Far too many others, she thinks, and allows her head to dip for just a moment. She's just a little bit sharp around the edges right now, broken glass and twisted pieces of a heart that trusted and was broken. It's not until Fury himself comes and stands next to her, watching, that she moves to stand up, ignoring the pain. Pain is material. Pain will pass.
She repeats this like a mantra, nodding along to Fury's statements as they watch Clint. There are a lot of similarities between them, she thinks. They are warriors, liars, both hardened to loss. Human beings made of marble, wanting only to survive, and maybe to protect the few things close to them.
When she's finally given the clearance to enter the room, she interrupts Fury mid-sentence and goes to sit across from Clint's inhibited figure, ignoring his watchful eyes as she settles in to keep watch. She keeps up a low and steady litany of words, some of the songs he likes to sing to fill in her silences, blending and mixing with ones from her own childhood.

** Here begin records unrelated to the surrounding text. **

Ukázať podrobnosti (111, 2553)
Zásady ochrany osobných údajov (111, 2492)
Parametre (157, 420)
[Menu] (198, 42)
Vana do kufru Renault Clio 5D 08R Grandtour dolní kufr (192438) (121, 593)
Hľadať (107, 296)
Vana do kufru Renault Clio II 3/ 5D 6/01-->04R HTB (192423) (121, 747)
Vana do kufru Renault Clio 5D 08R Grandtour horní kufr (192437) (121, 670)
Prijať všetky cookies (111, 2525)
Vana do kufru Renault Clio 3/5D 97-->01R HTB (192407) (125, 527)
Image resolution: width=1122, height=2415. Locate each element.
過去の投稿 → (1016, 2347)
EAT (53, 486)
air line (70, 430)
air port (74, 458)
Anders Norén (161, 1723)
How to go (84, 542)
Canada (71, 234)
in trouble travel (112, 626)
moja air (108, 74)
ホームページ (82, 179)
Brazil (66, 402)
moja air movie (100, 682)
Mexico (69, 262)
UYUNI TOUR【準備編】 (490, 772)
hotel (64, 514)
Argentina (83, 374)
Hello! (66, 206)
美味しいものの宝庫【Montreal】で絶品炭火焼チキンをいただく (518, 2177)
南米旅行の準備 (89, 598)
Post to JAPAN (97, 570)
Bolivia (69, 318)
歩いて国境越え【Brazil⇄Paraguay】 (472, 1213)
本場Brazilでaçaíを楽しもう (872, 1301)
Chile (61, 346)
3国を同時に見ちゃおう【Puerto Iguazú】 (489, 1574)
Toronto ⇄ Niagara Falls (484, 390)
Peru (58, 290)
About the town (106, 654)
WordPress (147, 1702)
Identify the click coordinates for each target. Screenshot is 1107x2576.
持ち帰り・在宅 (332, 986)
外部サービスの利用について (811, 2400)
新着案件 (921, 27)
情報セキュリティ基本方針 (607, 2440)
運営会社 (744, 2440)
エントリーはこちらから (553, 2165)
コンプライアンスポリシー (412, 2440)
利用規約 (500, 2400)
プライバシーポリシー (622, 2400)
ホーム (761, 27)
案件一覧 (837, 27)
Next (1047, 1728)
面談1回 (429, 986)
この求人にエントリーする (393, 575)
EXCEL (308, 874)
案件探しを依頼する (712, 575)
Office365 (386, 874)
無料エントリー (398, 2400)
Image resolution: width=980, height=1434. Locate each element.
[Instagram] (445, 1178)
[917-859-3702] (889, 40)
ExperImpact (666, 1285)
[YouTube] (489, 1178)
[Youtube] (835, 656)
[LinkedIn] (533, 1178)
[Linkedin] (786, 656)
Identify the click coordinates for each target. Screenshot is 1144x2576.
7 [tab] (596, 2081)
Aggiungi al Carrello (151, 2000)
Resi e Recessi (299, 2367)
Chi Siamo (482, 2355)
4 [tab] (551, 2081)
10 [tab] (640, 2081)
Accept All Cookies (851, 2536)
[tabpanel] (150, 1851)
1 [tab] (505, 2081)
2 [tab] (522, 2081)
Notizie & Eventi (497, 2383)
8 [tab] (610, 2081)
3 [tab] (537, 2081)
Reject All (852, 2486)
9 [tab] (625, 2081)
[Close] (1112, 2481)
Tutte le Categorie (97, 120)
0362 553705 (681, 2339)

Natasha may be sewn together from many pieces, her identity as fluid as her morals, but she understands now what it is to be loved. To have someone want you despite your faults and flaws and the blood on your hands. And Clint has done so much more than that. And so even when Clint thrashes and shakes his way through the remnants of the control, twitching away from her touch, she stays.
Because he is her partner, and she will protect him with the same loyalty he has given her. Because he deserves that trust he showed her that day so long ago, when he looked at a murderess and took her willingly by the hand. Clint Barton may have killed, but he was not a killer.
She knew the difference.
And so, when Clint shakes his head one final time and looks at her with confused and broken eyes, asking for the truth, she pulls no punches. But she does hand him the worn grey sweater, and the understanding in his eyes tells her everything.
Pain may be temporary, but forgiveness is forever. And in this moment, she chooses to forgive.